Problem |
Please express the lines from the one containing "The height and" through the last line as a JSON list of strings, one string per line, with blank lines skipped. Leave the pictures out.
------------------------------------------------------------
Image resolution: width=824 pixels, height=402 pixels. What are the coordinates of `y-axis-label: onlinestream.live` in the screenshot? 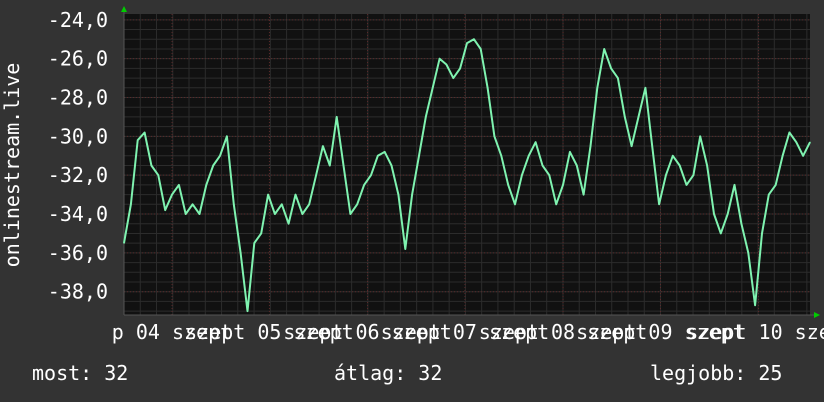 It's located at (12, 166).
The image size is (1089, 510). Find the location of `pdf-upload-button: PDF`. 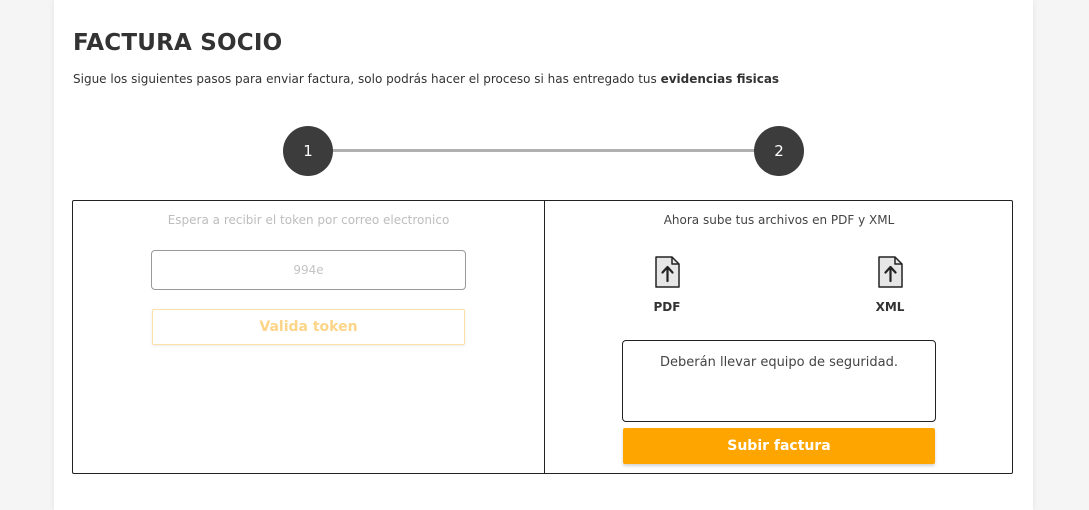

pdf-upload-button: PDF is located at coordinates (667, 285).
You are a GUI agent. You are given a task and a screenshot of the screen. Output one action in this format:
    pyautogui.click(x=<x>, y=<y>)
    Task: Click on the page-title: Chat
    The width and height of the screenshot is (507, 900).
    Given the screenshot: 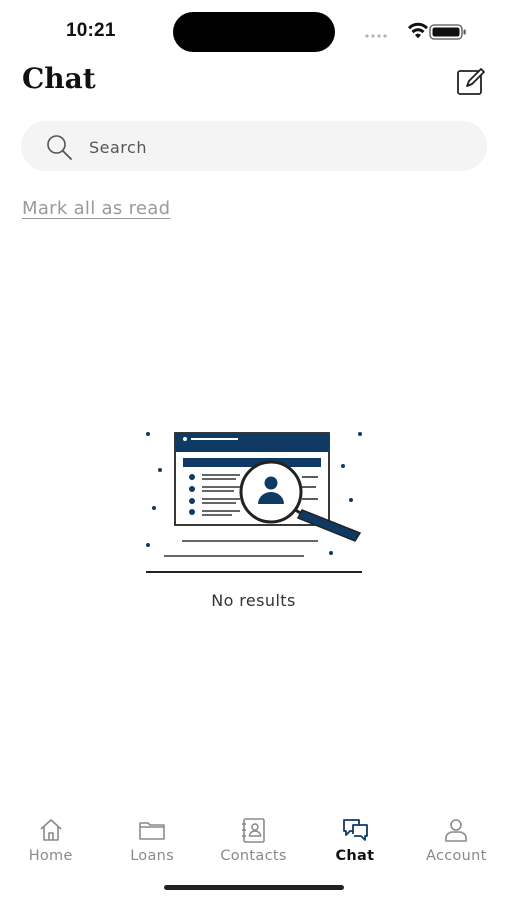 What is the action you would take?
    pyautogui.click(x=59, y=78)
    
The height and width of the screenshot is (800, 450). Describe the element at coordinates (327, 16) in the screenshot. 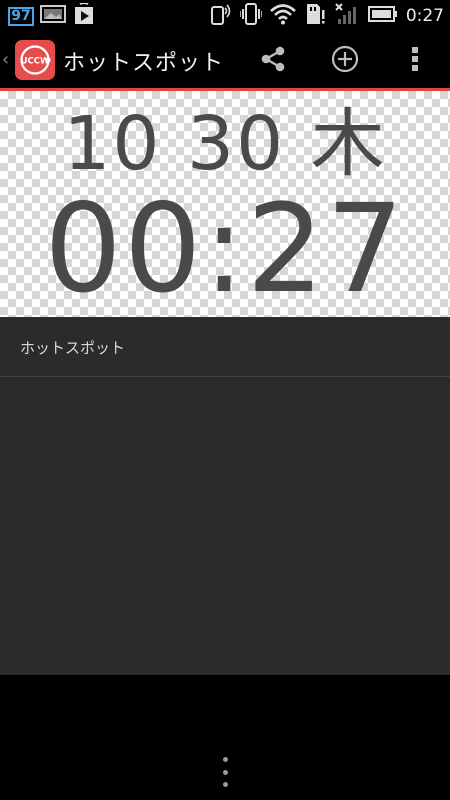

I see `system-icons: 0:27` at that location.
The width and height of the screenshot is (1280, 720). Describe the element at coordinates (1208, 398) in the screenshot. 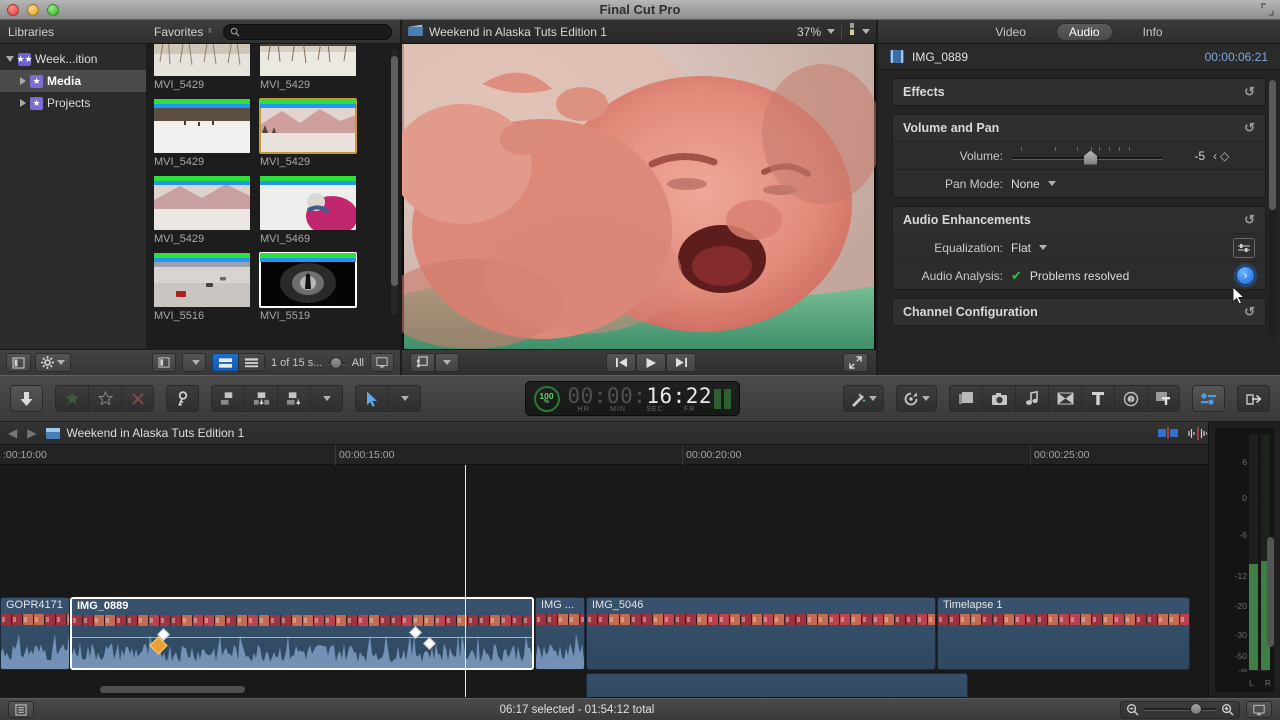

I see `effects-toggle-button` at that location.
------------------------------------------------------------
Reply to the task |
[
  "The height and width of the screenshot is (800, 450). Describe the element at coordinates (327, 16) in the screenshot. ",
  "I see `system-icons: 0:27` at that location.",
  "The width and height of the screenshot is (1280, 720). Describe the element at coordinates (1208, 398) in the screenshot. ",
  "I see `effects-toggle-button` at that location."
]